Field notes

Fix Shopify Indexation Issues: The 2026 Triage Guide

August 27, 2025

The average Shopify store we audit in 2026 has roughly 4,200 URLs submitted in the sitemap and only 1,100 of them actually indexed in Google. That is a 74 percent gap between what the store is asking Google to rank and what Google is willing to rank. The gap is almost never a content quality problem. It is an indexation hygiene problem, and on Shopify it comes from the same five or six places every single time.

This guide walks through exactly where the bloat comes from, how to find it inside Google Search Console, and how to fix each cause without breaking anything that is currently ranking. No fluff, no theory. If you run a Shopify store and your Coverage report looks noisy, this is the triage sequence.

TL;DR

Shopify auto-generates dozens of URL variants per product and collection, and most of them should not be in Google's index.
The five traps that cause 90 percent of Shopify indexation waste are filter URLs, tag pages, search pages, cart and account pages, and duplicate product routes.
You cannot edit robots.txt the way you can on WordPress, but you can override it in 2026 using robots.txt.liquid.
Fix canonicals and noindex rules in theme templates, then use GSC's URL Inspection tool to validate one URL from each template before assuming a sitewide fix worked.

What Shopify indexes by default

Before you fix anything, understand what Shopify is actually telling Google to do. Out of the box, a Shopify store generates URLs from several sources:

Products. Every product has a canonical URL at /products/{handle}. But the same product is also reachable through /collections/{collection-handle}/products/{handle} for every collection it belongs to. A single product in five collections is six URLs from Google's point of view. Shopify handles this correctly by default: the <link rel="canonical"> on every collection-prefixed product URL points back to the /products/{handle} version. This is the one thing Shopify gets right without configuration.

Collections. Every collection has a URL at /collections/{handle}. So far so good. But collections also generate filter URLs (?filter.v.option.color=red), sort URLs (?sort_by=price-ascending), pagination URLs (?page=2), and tag URLs (/collections/{handle}/{tag}). Each of these can be crawled and, in some cases, indexed.

Pages and blog posts. These are straightforward. /pages/{handle} and /blogs/{handle}/{post-handle} are canonical by default.

The noise. Shopify also generates URLs for cart (/cart), checkout (/checkouts/...), customer account (/account, /account/login, /account/register), search (/search?q=...), and the catch-all /collections/all. Some of these are blocked in the default robots.txt. Some are not. Some have noindex meta tags, some do not. This inconsistency is where most of the trouble starts.
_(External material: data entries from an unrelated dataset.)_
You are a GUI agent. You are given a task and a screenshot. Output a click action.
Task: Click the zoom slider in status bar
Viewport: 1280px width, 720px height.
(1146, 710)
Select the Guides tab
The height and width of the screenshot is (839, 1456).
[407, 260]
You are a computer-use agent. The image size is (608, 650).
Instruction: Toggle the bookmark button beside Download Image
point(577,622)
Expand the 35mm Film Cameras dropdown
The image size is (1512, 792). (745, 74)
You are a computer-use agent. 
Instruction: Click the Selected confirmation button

The mental model to hold: Shopify generates URLs aggressively, canonicalizes some of them correctly, noindexes some of them correctly, and leaves the rest as a mess for you to clean up. Your job is to find the mess.

The five common indexation traps

Call this "The 5-trap triage." Every Shopify store we audit has at least three of these live in production. Fix them in this order because the gains compound.

Trap 1: Duplicate collection filter URLs

This is the single biggest cause of Shopify indexation bloat. When a shopper clicks "Color: Red" on a collection page, Shopify appends ?filter.v.option.color=red to the URL. If the theme renders anchor tags for these filters (most do), Googlebot will crawl every combination: color, size, price range, availability, plus every combination of combinations.

A collection with 4 filter categories and 5 options per category generates roughly 3,000 crawlable URLs. Multiply by 20 collections and you have 60,000 URLs from a catalog of 500 products.

Default Shopify behavior. These URLs have a canonical tag pointing to the unfiltered collection page. In theory Google should consolidate them. In practice, Google crawls them all, wastes your crawl budget, sometimes indexes them anyway, and flags "Alternate page with proper canonical tag" in Coverage. Every URL Google crawls is crawl budget spent not indexing your real pages.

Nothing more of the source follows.